The main aspects of the new regulations are:

  • Communication "A" 3711: sets forth a 60% reduction (from US$ 500,000 to US$ 200,000) in the limit by which exporters are obliged to sell off their currency before the ACB. Thus, exporters must now settle their foreign currency for export sales in excess of US$ 200,000 directly with the ACB.
  • Communication "B" 7472: reduced in an average 40% the net amounts in foreign currency which may be held by foreign exchange entities operating in the retail market on behalf of the ACB (US$ 300,000 net daily position for entities with 50 or more branches, and US$ 150,000 for entities with less than 50 branches).
  • Communication "A" 3713: establishes that foreign exchange entities with currency holdings over US$ 1,500,000, shall deposit any excesses thereof in accounts with the ACB, and may not exceed such limit over a 10% daily margin.
  • Communication "A" 3712: sets forth that companies indebted overseas shall have a 90 days maximum term to make their debt payments (excluding capitalization of interest), with foreign currency acquired in the local market.

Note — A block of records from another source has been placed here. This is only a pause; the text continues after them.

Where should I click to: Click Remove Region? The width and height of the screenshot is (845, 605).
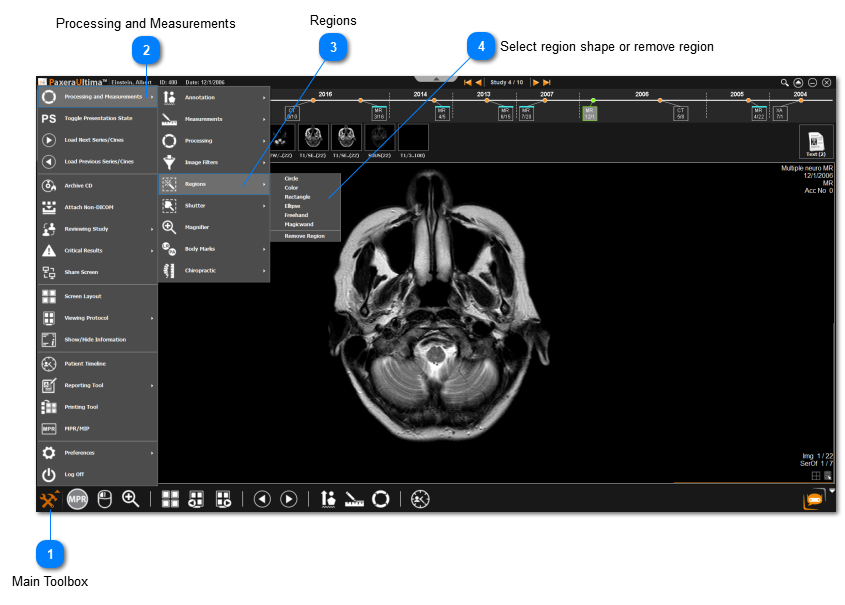pyautogui.click(x=304, y=236)
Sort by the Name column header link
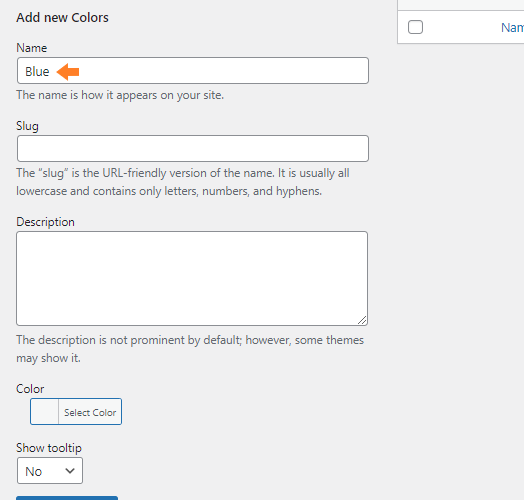This screenshot has width=524, height=500. [x=512, y=27]
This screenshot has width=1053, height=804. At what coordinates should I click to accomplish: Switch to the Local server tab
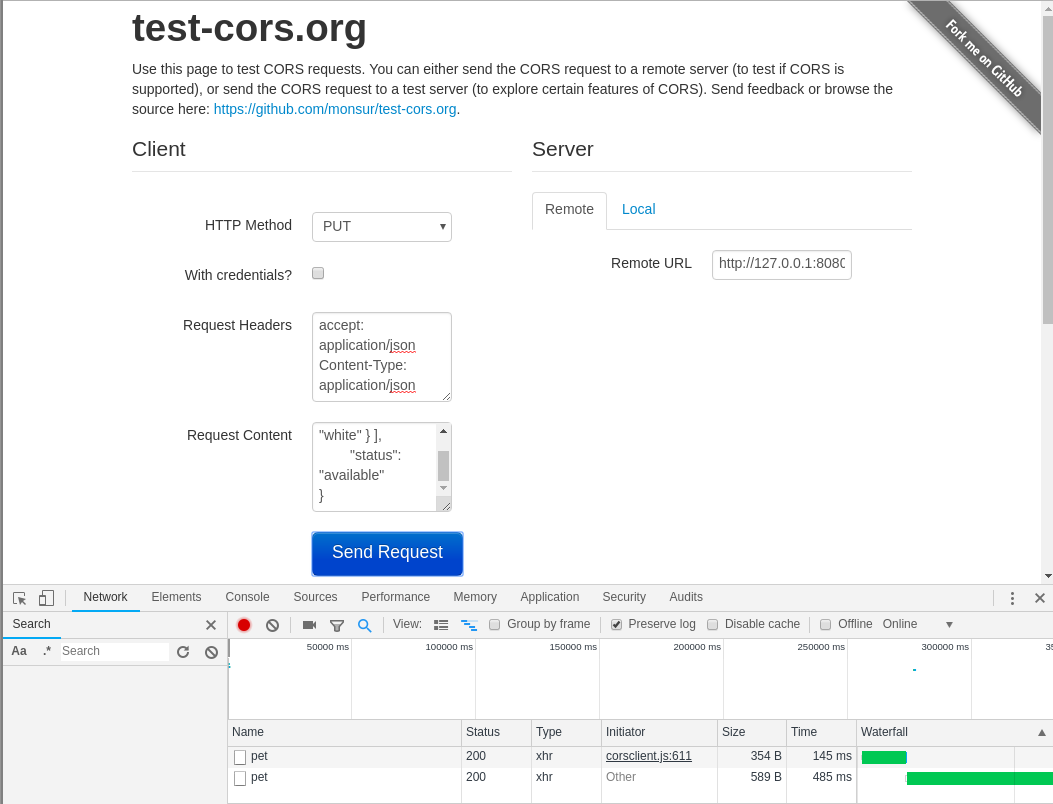point(638,210)
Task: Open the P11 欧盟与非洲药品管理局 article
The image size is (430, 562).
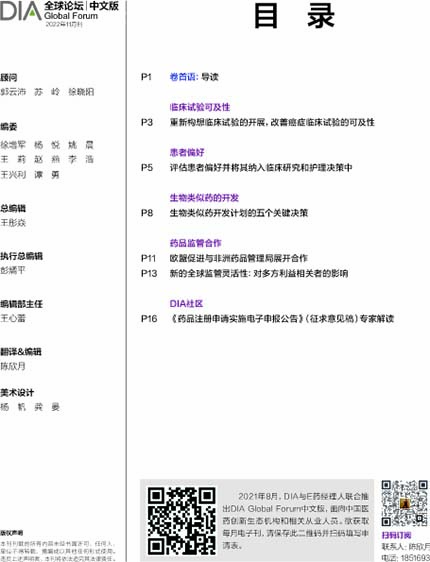Action: point(239,258)
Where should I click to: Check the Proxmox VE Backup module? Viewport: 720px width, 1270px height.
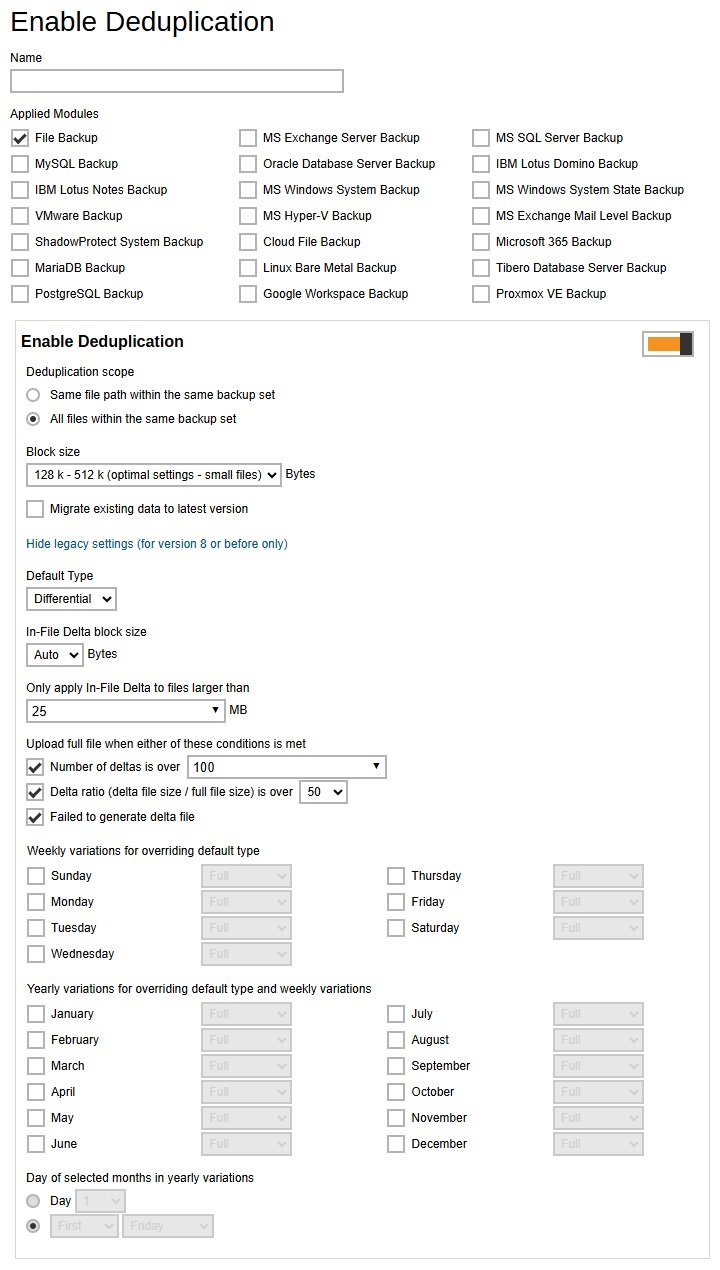click(480, 294)
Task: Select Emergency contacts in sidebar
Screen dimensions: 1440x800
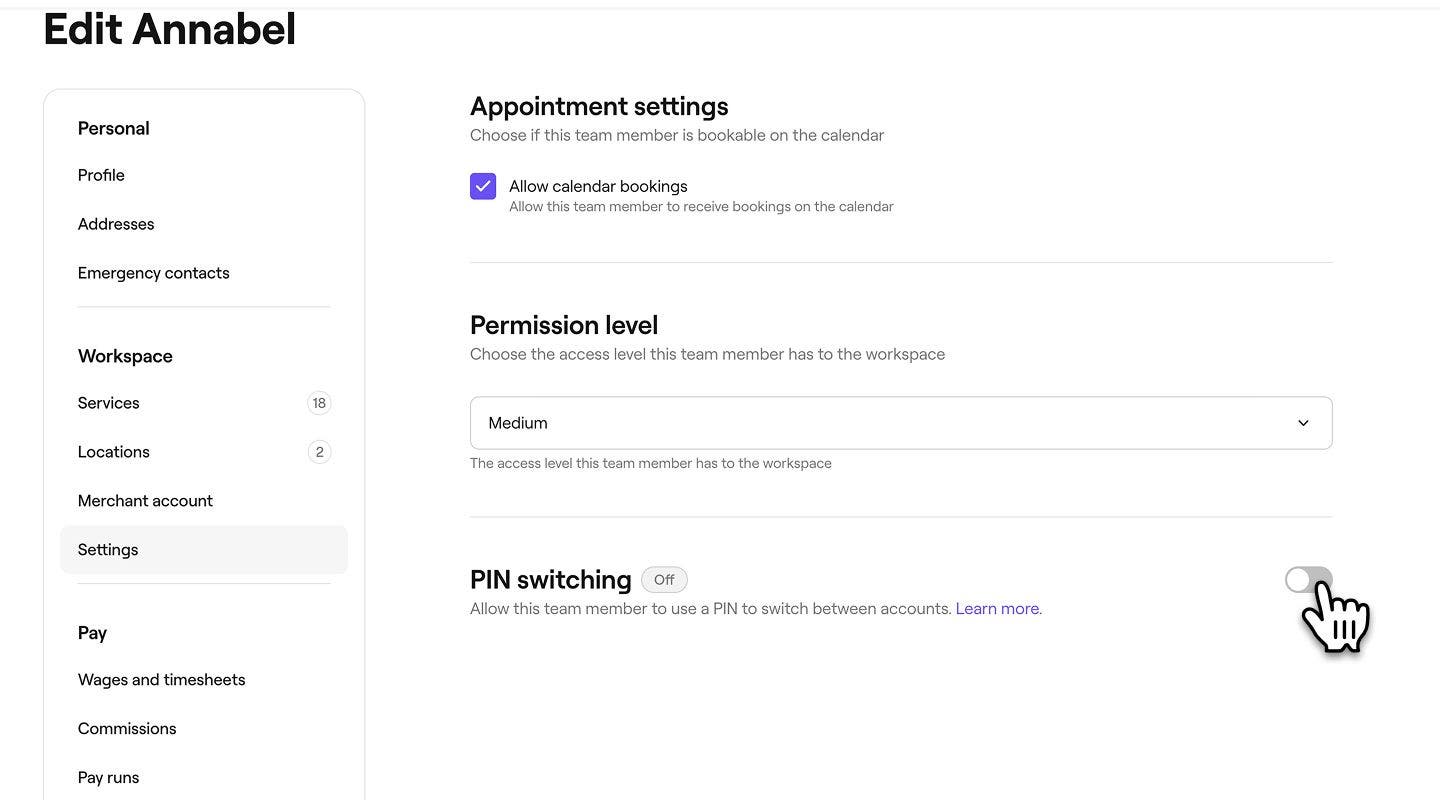Action: pos(153,273)
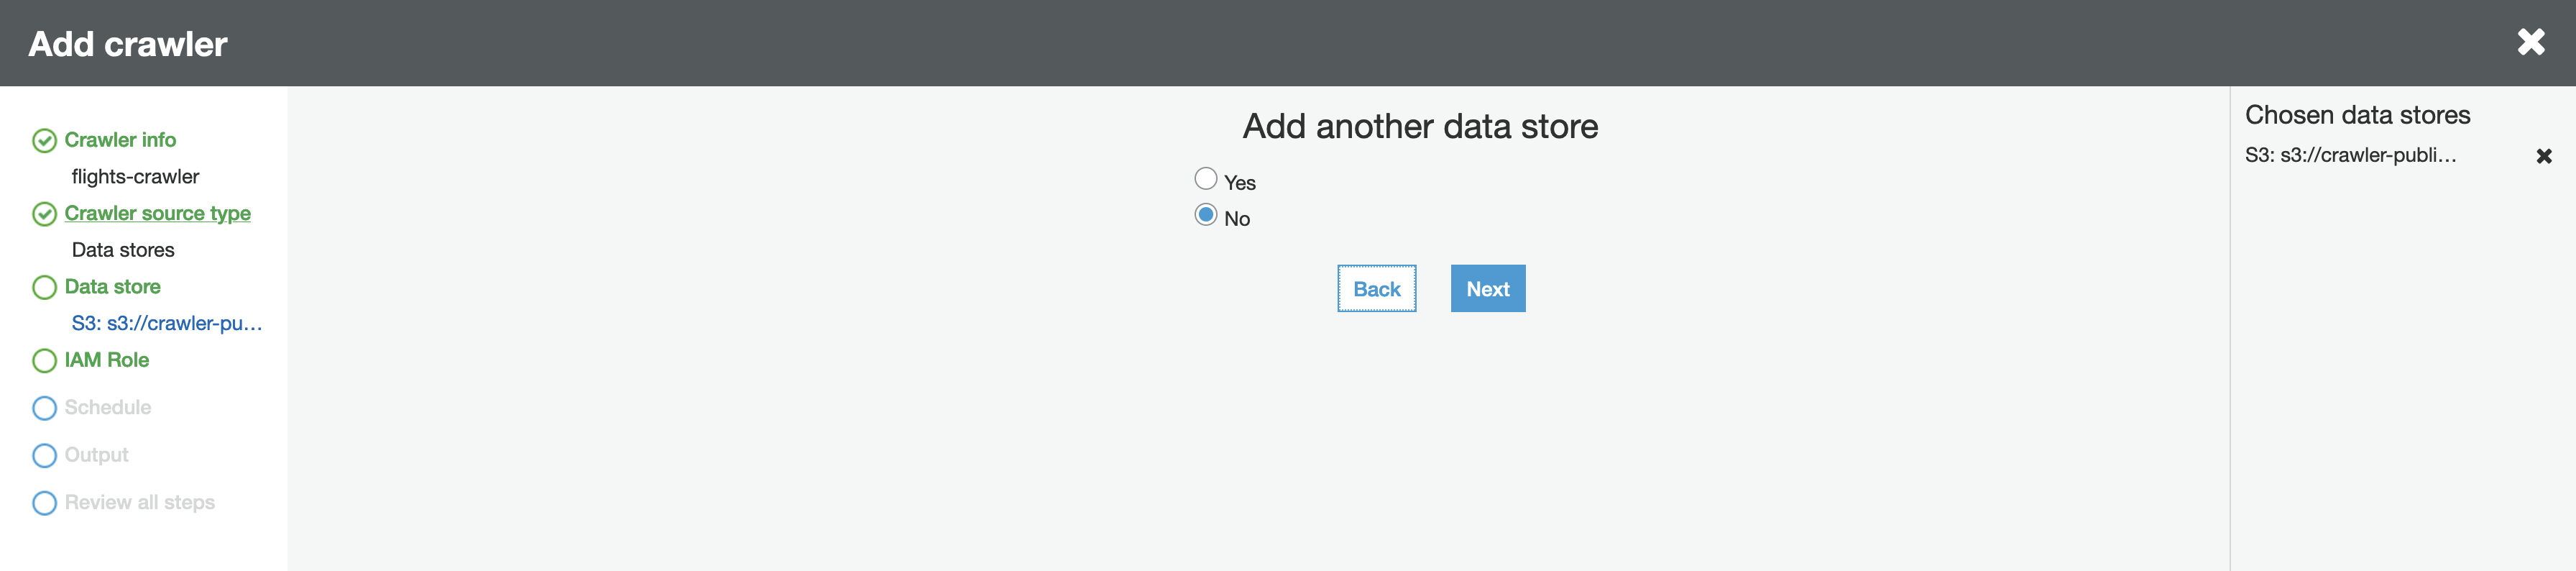Click the Review all steps label

[139, 502]
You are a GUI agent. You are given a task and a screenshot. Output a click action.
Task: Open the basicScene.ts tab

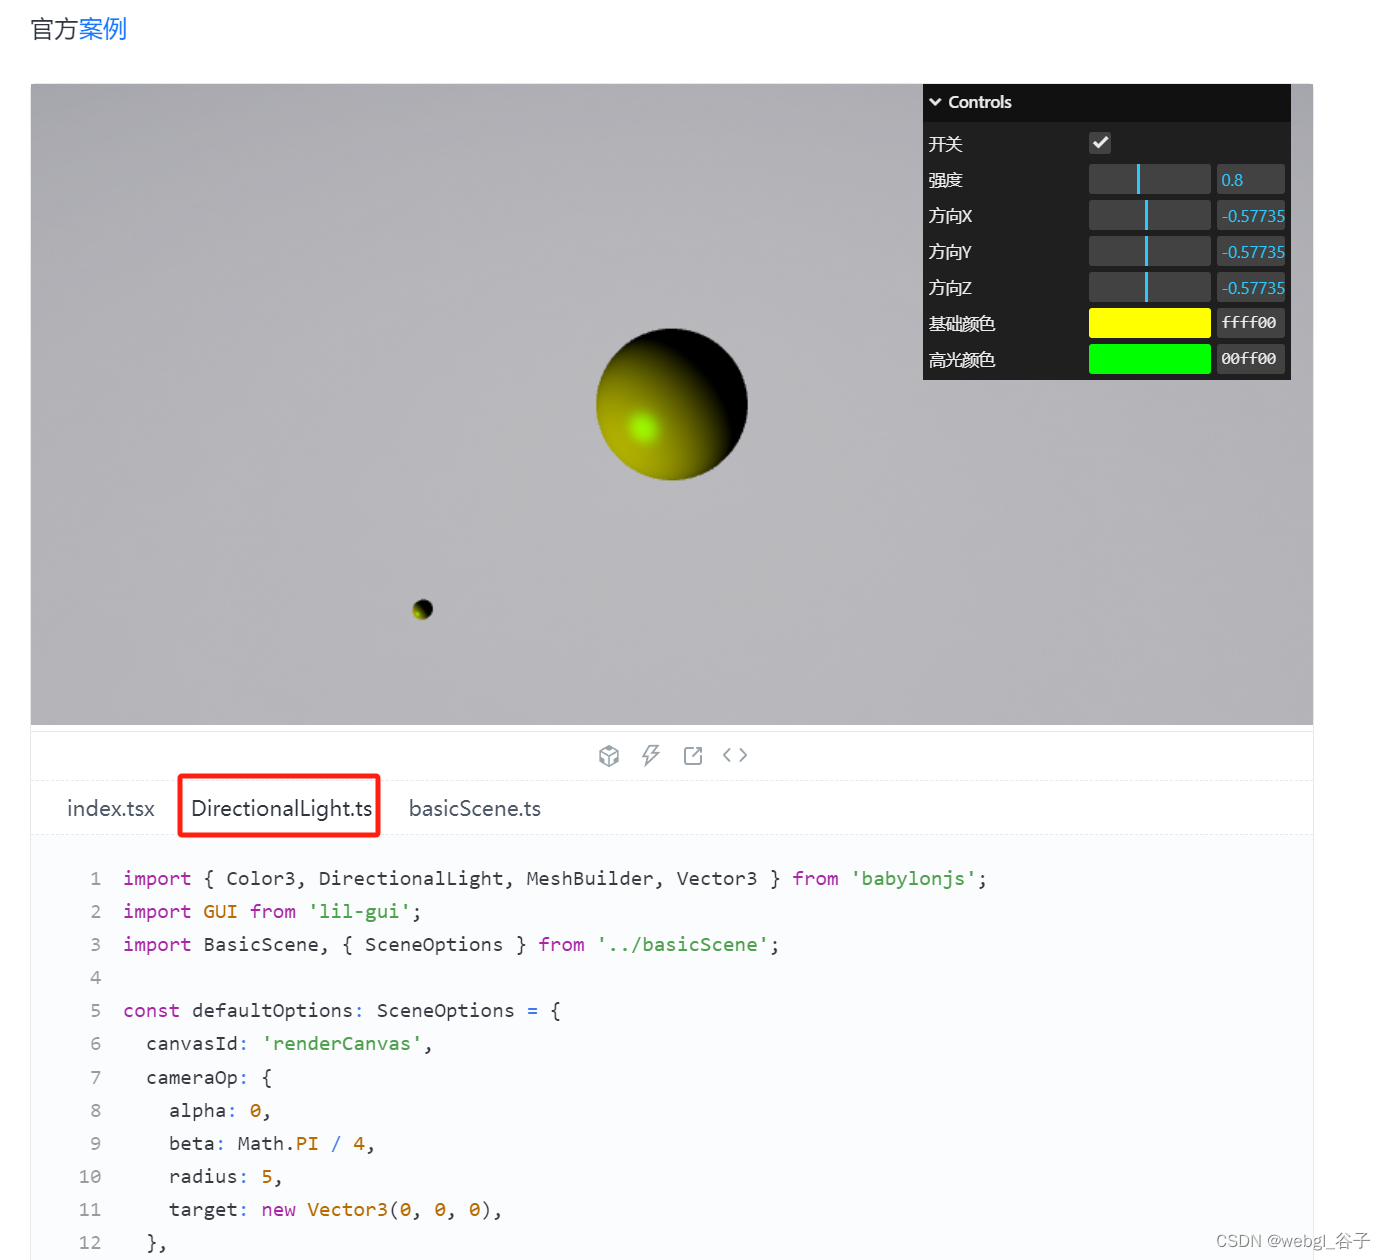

In this sense, the ACB developed a rigid mechanism of incentives for such companies indebted overseas which renegotiate their debts with a 40% write off and 4 years payment term extensions, with capital reimbursement grace periods of at least 2 years. In essence, transfers of debt payments overseas to creditors accepting certain conditions shall not be subject to ACB prior authorization (currently, such transfers are subject to ACB scrutiny). Such conditions include (i) at least, quarterly interest payments, and (ii) maximum annual interest rates which may not exceed six months LIBO plus 3%.

Finally, these private debt renegotiation conditions may be interpreted as a precedent for the envisaged restructuring of the public debt.

The content of this article does not constitute legal advice and should not be relied on in that way. Specific advice should be sought about your specific circumstances.